Toutes deux indépendantes, la Chine et la France ont franchi la barrière de la guerre froide il y a 60 ans pour se serrer la main, poussant le monde à évoluer dans la bonne direction du dialogue et de la coopération. Henry de Montherlant disait, « la gloire des grands hommes est comme les ombres : elle s’allonge avec leur couchant ». 60 ans plus tard, le précieux héritage historique laissé par le président Mao Zedong et le général Charles de Gaulle est non seulement resté intact, mais a permis aux relations sino-françaises d’être toujours à l’avant-garde des relations Chine-Occident, sur fond de situation internationale complexe.
Toutes deux ouvertes et inclusives, la Chine et la France s’admirent et s’attirent l’une l’autre. Depuis l’échange de lettres entre l’empereur Kangxi et le roi Louis XIV il y a plus de 300 ans, jusqu’au mouvement travail-études en France il y a 100 ans, et à l’ouverture mutuelle de centres culturels il y a 20 ans et la mise en place du dialogue de haut niveau sur les échanges humains il y a 10 ans, les cœurs des Chinois et Français se rapprochent toujours plus. En cette année sino-française du tourisme culturel, la Chine a annoncé le prolongement de l’exemption de visa jusqu’à la fin de 2025 pour les voyageurs français de courte durée. La France sera l’invitée d’honneur de la Foire internationale du commerce des services de Chine et de l’Exposition internationale d’importation de Chine.
Toutes deux dotées d’une vision mondiale, la Chine et la France maintiennt une bonne communication dans les affaires internationales et régionales, et travaillent en étroite collaboration pour relever les défis mondiaux, ce qui a conduit à l’Accord de Paris sur le changement climatique et au Cadre mondial de la biodiversité de Kunming-Montréal. Face au contre-courant de l’unilatéralisme, de l’hégémonisme et du protectionnisme, elles sont du bon côté de l’Histoire et injectent une stabilité et une certitude précieuses au monde.
Le monde d’aujourd’hui est loin d’être paisible. La situation internationale est tumultueuse et changeante. La Chine et la France, toutes les deux membres permanents du Conseil de sécurité et grandes civilisations, doivent assumer une plus grande responsabilité.

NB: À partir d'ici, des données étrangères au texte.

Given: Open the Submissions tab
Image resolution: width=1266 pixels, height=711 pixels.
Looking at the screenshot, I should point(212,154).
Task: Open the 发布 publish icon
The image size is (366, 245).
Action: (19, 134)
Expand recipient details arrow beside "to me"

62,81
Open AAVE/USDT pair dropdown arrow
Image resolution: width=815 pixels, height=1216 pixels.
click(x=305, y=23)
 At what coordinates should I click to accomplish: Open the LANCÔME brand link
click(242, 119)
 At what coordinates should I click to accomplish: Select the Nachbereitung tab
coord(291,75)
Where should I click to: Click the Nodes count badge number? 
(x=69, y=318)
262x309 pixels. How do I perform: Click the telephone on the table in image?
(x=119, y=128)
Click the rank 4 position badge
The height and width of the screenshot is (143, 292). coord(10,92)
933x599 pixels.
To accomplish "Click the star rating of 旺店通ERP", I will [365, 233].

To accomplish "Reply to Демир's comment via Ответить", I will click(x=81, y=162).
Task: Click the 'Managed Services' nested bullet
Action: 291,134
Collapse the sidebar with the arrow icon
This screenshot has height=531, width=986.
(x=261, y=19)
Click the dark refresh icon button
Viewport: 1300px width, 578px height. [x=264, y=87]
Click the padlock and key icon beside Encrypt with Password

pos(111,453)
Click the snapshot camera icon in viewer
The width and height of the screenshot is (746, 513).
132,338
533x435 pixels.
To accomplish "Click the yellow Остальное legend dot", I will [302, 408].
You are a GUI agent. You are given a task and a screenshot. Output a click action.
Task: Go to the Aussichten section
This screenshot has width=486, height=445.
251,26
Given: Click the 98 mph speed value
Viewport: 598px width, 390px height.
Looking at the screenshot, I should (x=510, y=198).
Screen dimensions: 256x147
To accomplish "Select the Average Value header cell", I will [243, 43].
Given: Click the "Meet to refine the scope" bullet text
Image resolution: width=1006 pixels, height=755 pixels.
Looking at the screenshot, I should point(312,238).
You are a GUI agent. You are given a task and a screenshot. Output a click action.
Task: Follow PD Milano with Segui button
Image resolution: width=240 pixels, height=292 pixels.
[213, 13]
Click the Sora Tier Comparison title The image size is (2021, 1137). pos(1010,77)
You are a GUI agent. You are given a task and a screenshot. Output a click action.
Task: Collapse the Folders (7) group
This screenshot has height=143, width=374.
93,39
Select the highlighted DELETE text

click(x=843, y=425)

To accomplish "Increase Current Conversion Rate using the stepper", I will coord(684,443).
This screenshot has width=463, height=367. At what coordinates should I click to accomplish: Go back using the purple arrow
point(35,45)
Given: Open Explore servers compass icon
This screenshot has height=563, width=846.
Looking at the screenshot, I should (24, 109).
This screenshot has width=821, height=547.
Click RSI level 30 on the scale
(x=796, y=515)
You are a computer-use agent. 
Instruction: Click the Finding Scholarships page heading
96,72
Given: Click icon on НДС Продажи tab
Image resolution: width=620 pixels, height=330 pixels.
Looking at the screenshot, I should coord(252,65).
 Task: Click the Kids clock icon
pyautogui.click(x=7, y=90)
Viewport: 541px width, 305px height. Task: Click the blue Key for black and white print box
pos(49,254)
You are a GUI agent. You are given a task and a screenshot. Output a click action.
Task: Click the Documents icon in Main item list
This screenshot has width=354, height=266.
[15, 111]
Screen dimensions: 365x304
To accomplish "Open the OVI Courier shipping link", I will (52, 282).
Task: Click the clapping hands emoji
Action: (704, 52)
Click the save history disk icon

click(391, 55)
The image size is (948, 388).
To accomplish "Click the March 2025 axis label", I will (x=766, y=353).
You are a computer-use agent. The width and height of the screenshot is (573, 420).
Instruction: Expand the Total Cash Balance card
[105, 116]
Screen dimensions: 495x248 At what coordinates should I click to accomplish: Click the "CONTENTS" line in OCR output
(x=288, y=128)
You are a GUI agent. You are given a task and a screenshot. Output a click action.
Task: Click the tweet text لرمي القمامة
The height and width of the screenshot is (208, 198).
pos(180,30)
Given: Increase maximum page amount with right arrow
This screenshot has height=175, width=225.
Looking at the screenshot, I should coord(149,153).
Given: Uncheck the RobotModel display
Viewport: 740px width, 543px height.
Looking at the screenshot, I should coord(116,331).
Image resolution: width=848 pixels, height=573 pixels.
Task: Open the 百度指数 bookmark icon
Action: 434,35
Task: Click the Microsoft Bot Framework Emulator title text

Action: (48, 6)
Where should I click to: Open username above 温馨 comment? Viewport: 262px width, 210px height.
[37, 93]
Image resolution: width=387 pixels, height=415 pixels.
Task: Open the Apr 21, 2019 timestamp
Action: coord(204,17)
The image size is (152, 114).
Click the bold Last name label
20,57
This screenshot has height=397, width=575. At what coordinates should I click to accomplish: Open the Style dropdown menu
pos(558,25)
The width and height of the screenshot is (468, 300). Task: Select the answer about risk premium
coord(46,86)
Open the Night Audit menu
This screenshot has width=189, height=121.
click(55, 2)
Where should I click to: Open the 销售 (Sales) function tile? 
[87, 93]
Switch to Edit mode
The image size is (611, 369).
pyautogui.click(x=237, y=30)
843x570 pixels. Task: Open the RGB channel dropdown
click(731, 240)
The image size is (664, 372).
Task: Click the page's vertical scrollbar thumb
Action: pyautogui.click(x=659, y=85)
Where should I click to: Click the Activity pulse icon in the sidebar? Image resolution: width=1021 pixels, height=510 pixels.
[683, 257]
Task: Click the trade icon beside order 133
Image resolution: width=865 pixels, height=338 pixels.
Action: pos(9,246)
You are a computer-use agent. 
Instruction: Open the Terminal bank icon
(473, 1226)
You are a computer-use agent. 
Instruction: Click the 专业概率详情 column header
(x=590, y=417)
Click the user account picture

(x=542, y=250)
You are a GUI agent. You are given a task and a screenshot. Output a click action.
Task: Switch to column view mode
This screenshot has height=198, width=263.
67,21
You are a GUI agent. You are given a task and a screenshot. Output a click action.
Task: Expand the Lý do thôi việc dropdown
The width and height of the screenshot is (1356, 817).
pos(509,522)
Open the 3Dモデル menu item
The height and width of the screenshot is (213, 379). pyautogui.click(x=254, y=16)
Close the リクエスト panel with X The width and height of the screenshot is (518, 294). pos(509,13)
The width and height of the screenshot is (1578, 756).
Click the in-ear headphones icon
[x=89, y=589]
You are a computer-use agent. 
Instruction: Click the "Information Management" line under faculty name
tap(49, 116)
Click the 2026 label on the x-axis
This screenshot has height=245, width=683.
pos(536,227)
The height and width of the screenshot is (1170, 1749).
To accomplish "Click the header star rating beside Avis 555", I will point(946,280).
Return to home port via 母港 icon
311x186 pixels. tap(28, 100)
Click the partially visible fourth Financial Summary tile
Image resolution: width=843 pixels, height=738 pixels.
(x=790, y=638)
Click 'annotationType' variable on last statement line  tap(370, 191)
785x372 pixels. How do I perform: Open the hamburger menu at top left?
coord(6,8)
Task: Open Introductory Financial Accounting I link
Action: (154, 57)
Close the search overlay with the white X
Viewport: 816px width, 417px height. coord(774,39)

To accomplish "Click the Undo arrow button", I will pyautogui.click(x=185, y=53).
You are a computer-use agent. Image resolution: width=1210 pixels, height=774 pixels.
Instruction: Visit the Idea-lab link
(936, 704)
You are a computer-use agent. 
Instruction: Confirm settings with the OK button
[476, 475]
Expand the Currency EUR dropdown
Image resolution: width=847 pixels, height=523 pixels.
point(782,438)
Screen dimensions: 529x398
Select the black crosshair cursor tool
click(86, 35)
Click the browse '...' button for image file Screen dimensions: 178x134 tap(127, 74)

Nous devons défendre la paix et la sécurité. La Chine a avancé l’Initiative pour la sécurité mondiale. Elle entend renforcer la communication stratégique avec la France et envoyer ensemble un signal clair contre les conflits et confrontations, afin de promouvoir l’avènement d’un monde multipolaire équitable et ordonné.
Nous devons contribuer à la prospérité commune. La Chine a avancé l’Initiative pour le développement mondial. Elle entend approfondir la coopération avec la France dans des domaines traditionnels tels que l’aérospatiale et l’aéronautique, étendre la coopération dans des domaines émergents tels que l’énergie verte et l’intelligence artificielle, préserver ensemble l’ouverture et la stabilité des chaînes industrielle et d’approvisionnement mondiales, afin de réaliser une mondialisation économique bénéfique pour tous et inclusive.
Nous devons favoriser la compréhension mutuelle entre civilisations. La Chine a avancé l’Initiative pour la civilisation mondiale. Elle entend renforcer la coopération avec la France dans la culture, l’éducation et le tourisme, accroître la mobilité humaine, approfondir la compréhension mutuelle, surmonter les malentendus et divergences, afin de promouvoir encore l’amitié entre les deux peuples et de contribuer à une communauté d’avenir partagé pour l’humanité.
Mesdames et Messieurs,
Chers amis,
Je vous remercie de votre attention. Maintenant je suis prêt à répondre à vos questions.